§ Exercise details
If a line in the data contains "agent", copy it out.

§ Supplied data
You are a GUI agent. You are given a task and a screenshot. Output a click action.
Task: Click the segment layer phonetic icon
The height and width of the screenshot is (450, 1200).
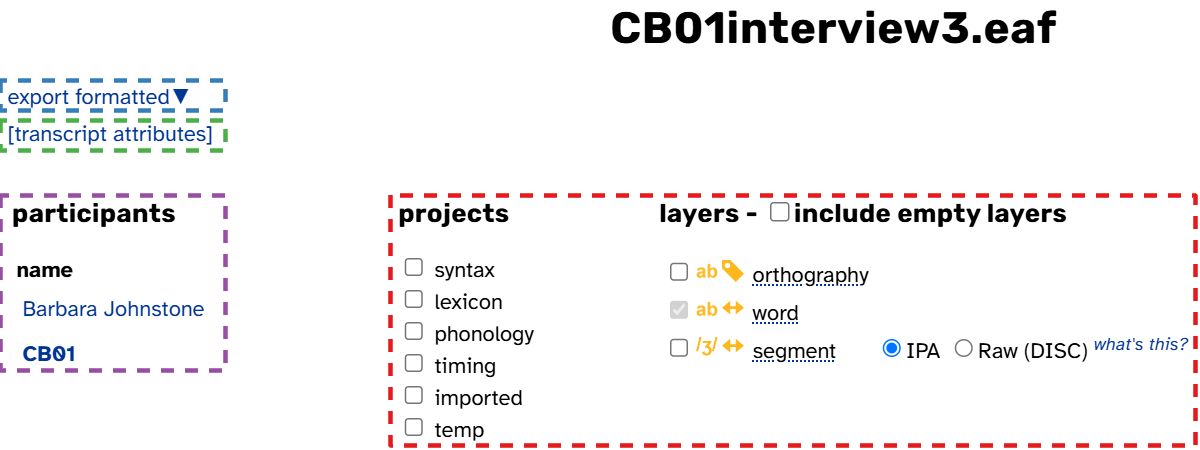707,348
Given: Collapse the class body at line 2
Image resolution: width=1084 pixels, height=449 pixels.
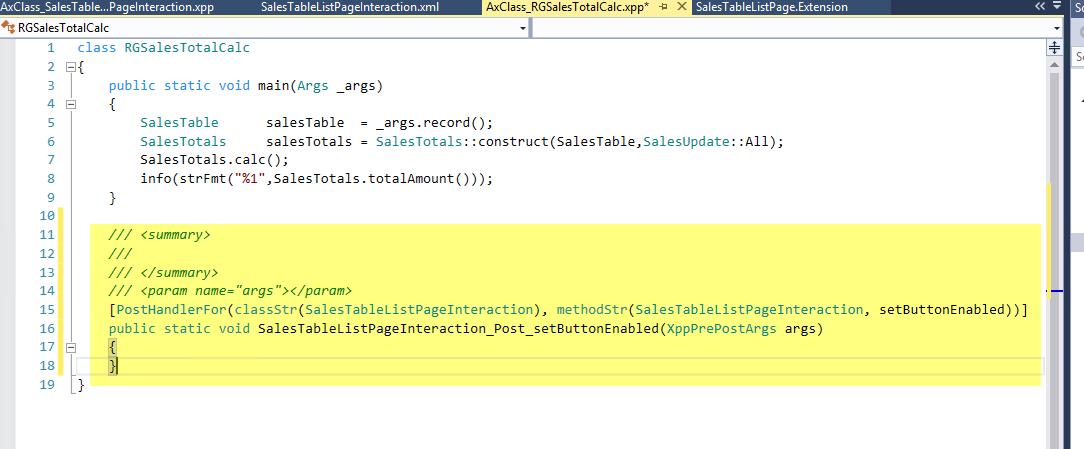Looking at the screenshot, I should (70, 67).
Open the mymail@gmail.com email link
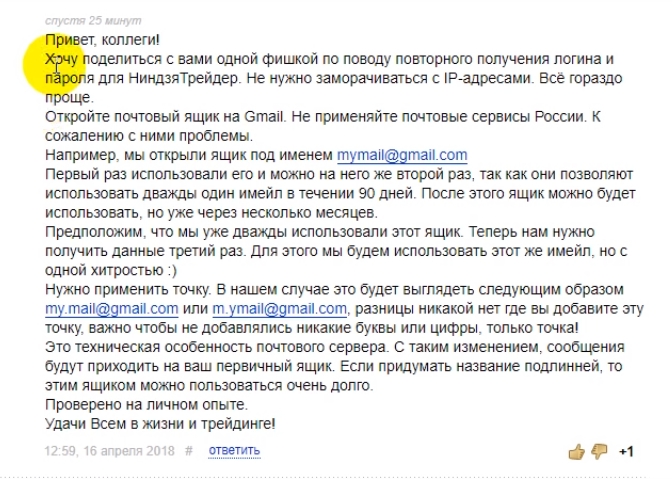The width and height of the screenshot is (672, 479). (x=402, y=155)
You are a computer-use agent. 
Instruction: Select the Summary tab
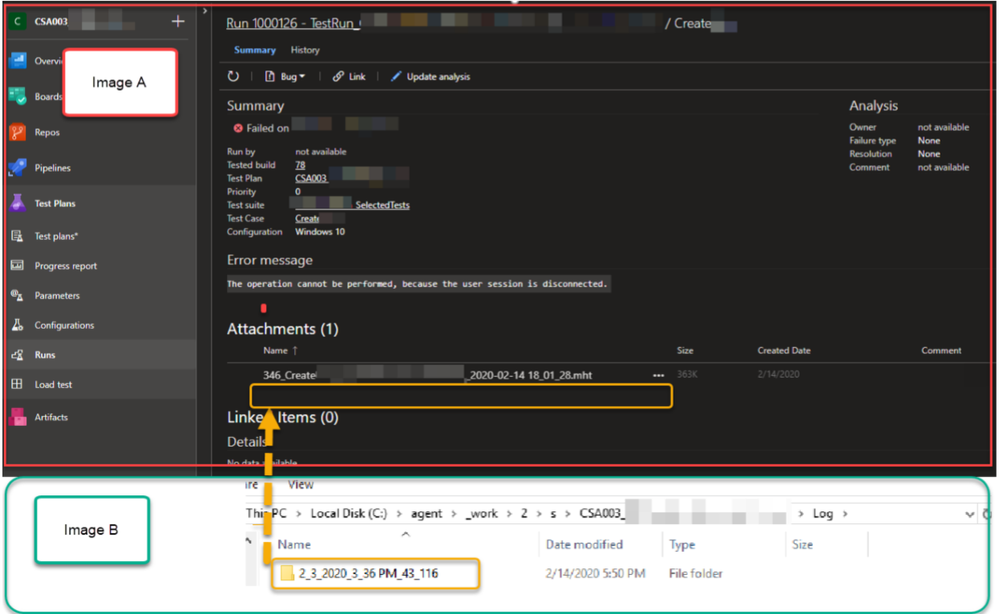[255, 50]
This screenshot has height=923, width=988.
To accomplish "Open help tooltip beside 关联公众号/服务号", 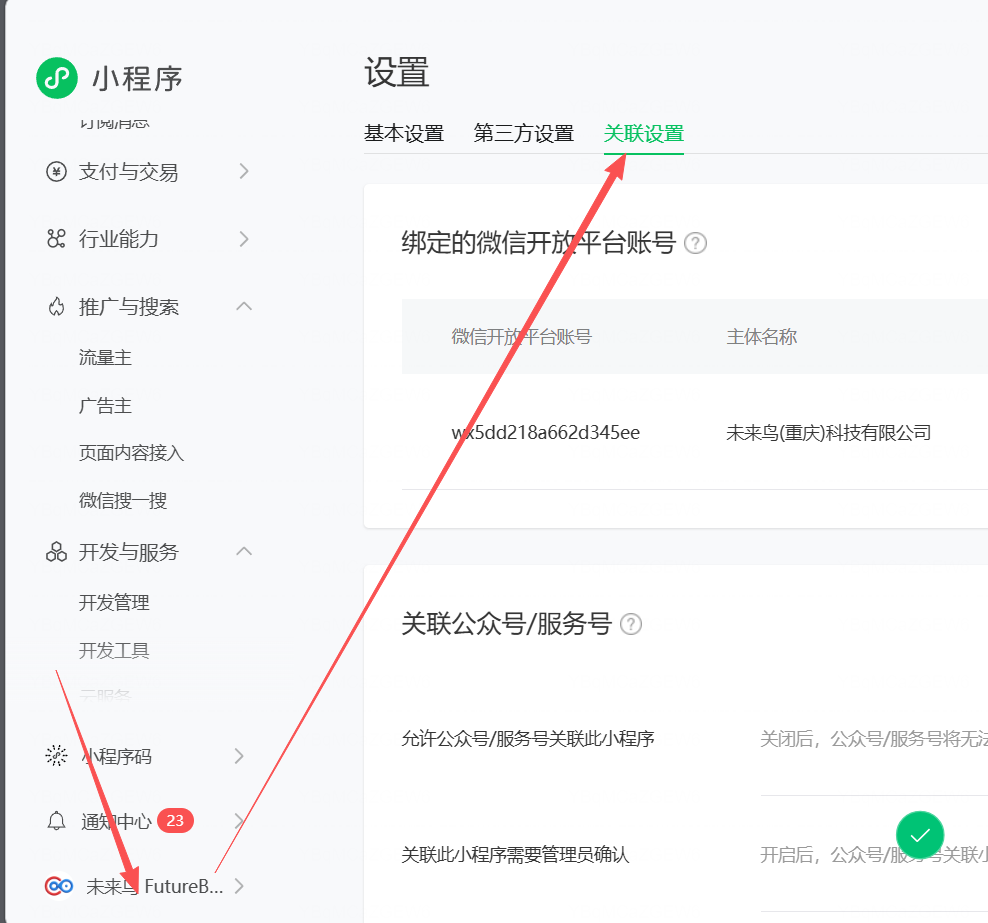I will 630,624.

§ Result for this exercise
You are a GUI agent. You are given a task and a screenshot. Output a click action.
You are a computer-use agent. 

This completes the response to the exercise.